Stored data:
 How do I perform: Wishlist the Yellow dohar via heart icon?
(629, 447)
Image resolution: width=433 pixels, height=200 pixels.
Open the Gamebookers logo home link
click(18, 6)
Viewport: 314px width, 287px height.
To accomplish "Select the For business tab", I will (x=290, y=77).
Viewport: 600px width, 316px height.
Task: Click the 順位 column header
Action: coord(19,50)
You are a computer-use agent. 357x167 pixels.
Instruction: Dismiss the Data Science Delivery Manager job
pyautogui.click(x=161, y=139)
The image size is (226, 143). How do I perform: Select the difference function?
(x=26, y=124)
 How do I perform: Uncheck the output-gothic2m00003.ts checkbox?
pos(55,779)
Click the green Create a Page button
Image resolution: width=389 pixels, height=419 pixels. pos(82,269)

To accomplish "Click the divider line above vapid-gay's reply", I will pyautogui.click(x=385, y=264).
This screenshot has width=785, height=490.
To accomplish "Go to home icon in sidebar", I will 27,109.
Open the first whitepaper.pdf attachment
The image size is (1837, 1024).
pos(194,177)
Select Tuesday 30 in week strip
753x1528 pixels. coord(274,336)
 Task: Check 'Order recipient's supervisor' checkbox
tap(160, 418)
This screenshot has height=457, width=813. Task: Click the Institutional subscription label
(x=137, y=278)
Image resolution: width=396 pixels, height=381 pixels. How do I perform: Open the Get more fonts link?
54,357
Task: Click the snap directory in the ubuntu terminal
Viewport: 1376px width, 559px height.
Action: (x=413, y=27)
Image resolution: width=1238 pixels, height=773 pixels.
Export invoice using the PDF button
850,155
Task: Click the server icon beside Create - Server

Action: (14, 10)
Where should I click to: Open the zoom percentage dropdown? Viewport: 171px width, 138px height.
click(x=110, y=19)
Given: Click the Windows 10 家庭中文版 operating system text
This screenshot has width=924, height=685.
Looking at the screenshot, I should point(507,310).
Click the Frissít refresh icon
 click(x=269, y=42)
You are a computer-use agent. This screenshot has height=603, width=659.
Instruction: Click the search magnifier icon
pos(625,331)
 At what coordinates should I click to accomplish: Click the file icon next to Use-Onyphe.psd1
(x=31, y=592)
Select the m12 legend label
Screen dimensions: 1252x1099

:: TASK TO COMPLETE ::
Lines before the one containing "Click the Frissít refresh icon" are to be left out; that line and every line after it through the end of the data should be copied exactly.

:: EXERCISE RESPONSE ::
Click the Frissít refresh icon
 click(x=269, y=42)
You are a computer-use agent. This screenshot has height=603, width=659.
Instruction: Click the search magnifier icon
pos(625,331)
 At what coordinates should I click to accomplish: Click the file icon next to Use-Onyphe.psd1
(x=31, y=592)
Select the m12 legend label
Screen dimensions: 1252x1099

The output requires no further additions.